WASHINGTON — The latest volley in a five-year political skirmish over the proper name for a peak near Las Vegas was fired Wednesday when a House committee voted unanimously to give the honor to Maude Frazier, the first woman to serve as Nevada’s lieutenant governor.
A bill by Rep. Dina Titus, D-Nev., to name the peak of Frenchman Mountain after Frazier was passed by the House Natural Resources Committee on a voice vote. It now goes to the full House for approval.
Legislation would need to pass the House and Senate and receive the signature of the president to become law. Currently, there is no companion legislation in the Senate.
Under the bill, Frenchman Mountain would retain its name but the peak would “be known and designated as ‘Maude Frazier Mountain.’ ”
The action by the House committee follows five years of political wrangling over the naming of the peak of the mountain ridge east of Las Vegas.
Competing bills were introduced in 2013 to name the peak after former President Ronald Reagan and Frazier, leading to fruitless negotiations in 2015.

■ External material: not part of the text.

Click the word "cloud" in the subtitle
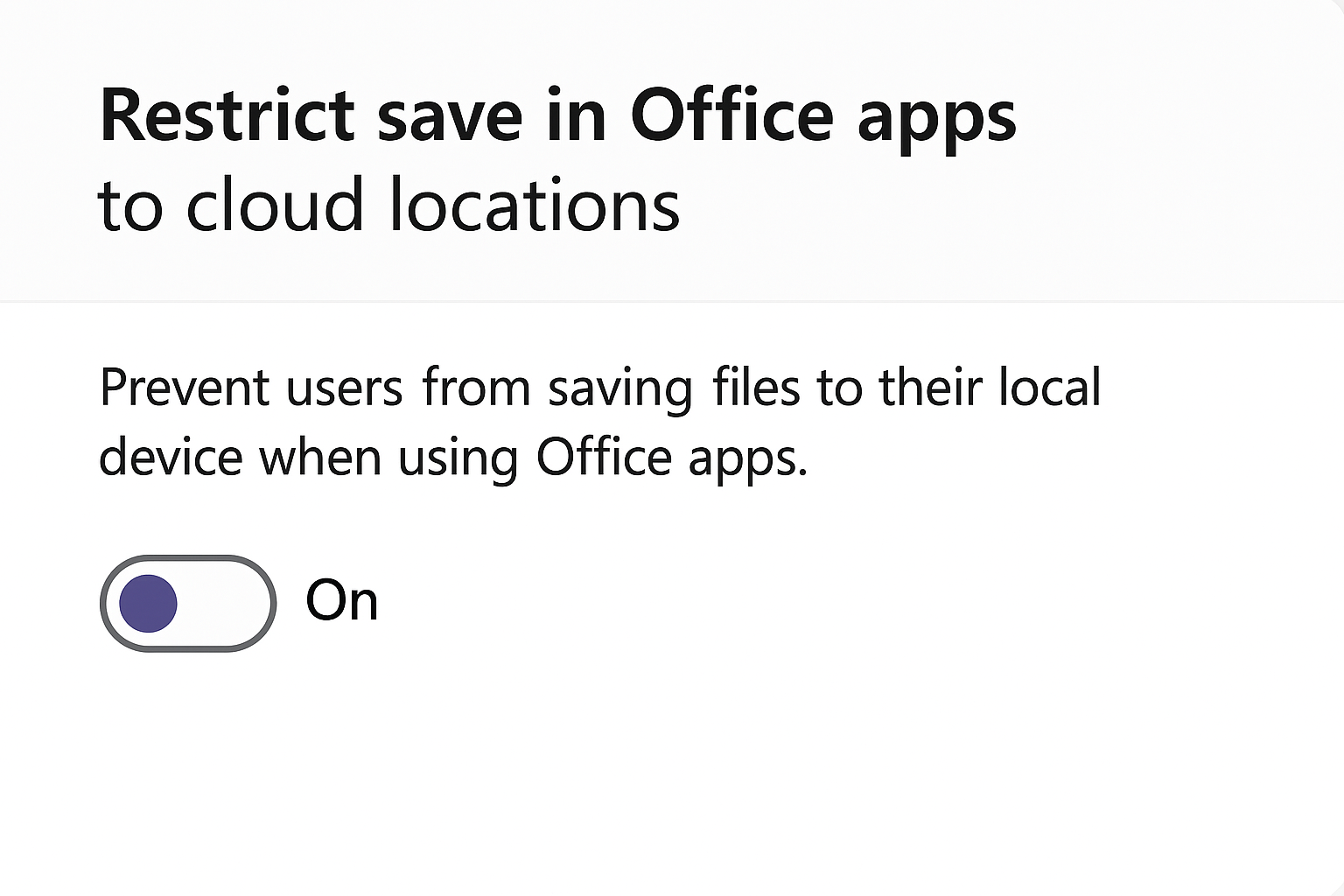This screenshot has width=1344, height=896. [275, 206]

But no legislation was filed in the 115th Congress, which began last year, to name the peak after Reagan. Previous bills had been introduced by former Republican Nevada Reps. Joe Heck and Cresent Hardy.

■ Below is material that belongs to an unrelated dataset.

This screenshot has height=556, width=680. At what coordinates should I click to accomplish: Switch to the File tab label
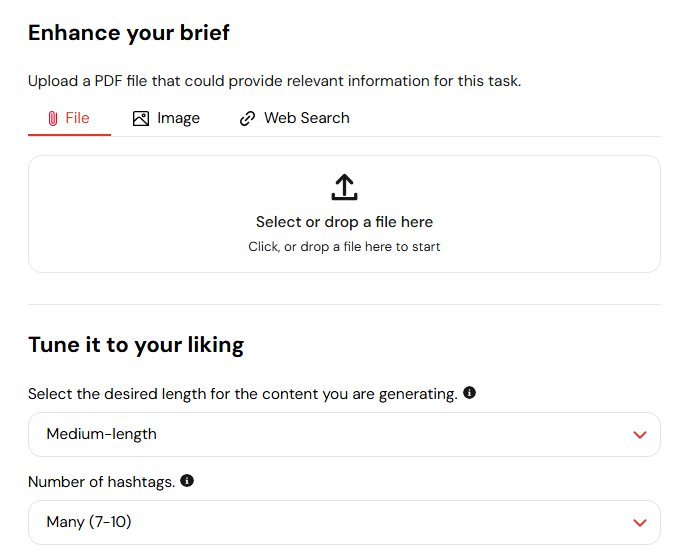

A mountain in New Hampshire was renamed Mount Reagan after the former president.
The Titus bill still faces long odds with Republicans who control the House, Senate and White House.
Frenchman Mountain is located east of Las Vegas, where Frazier was instrumental in creating the first college in Southern Nevada, which eventually became UNLV.

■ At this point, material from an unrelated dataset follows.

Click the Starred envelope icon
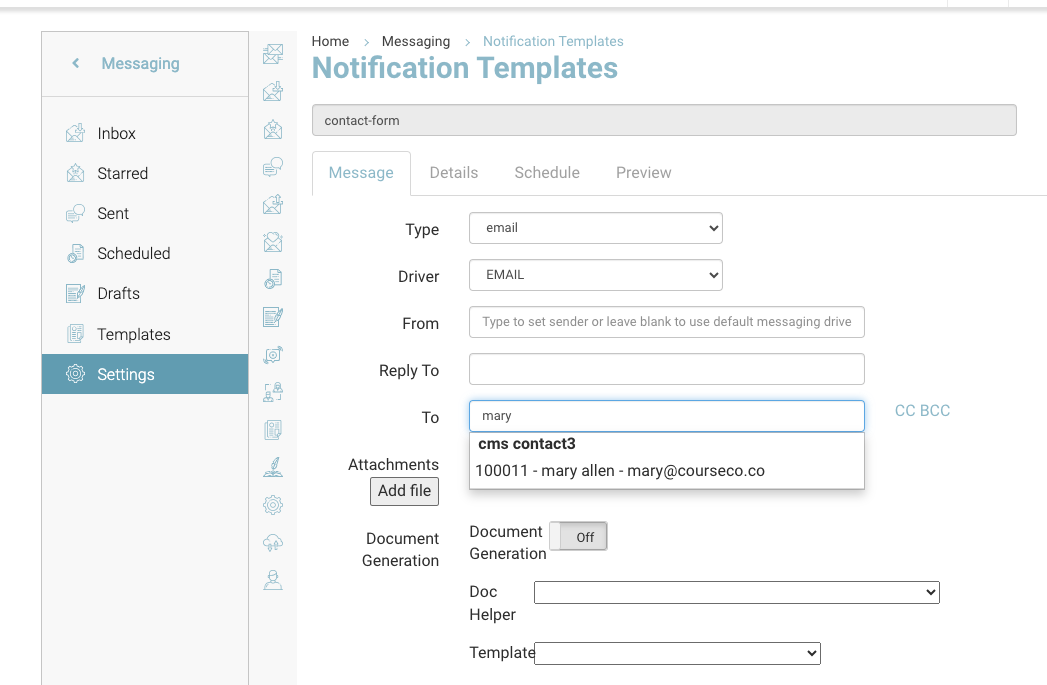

“It is fitting that we honor the legacy of Maude Frazier and her contributions to the Las Vegas Valley,” Titus said.
Frazier was born in Wisconsin in 1881.
Titus said she “moved to Nevada to teach in some of our most rural and remote mining camps and towns at the turn of the last century.”
From those “humble beginnings,” Frazier became superintendent of schools overseeing the teaching in four counties, including Clark, where she had served as principal of Las Vegas High School for nearly 20 years, Titus said.
Frazier served in the the Nevada Assembly, where she became the chairwoman of the Education Committee and secured funding for what became UNLV.
In 1962, she was appointed to fill the position of lieutenant governor, becoming the highest-ranking woman in state history.
Frazier died at age 82 in Las Vegas in 1963.
“Her fortitude and pioneer spirit are inspirational and set an example for every Nevadan,” Titus said, “especially the women of our state who continue to fight their way into state houses, school boards, classrooms, boardrooms and the U.S. Congress.”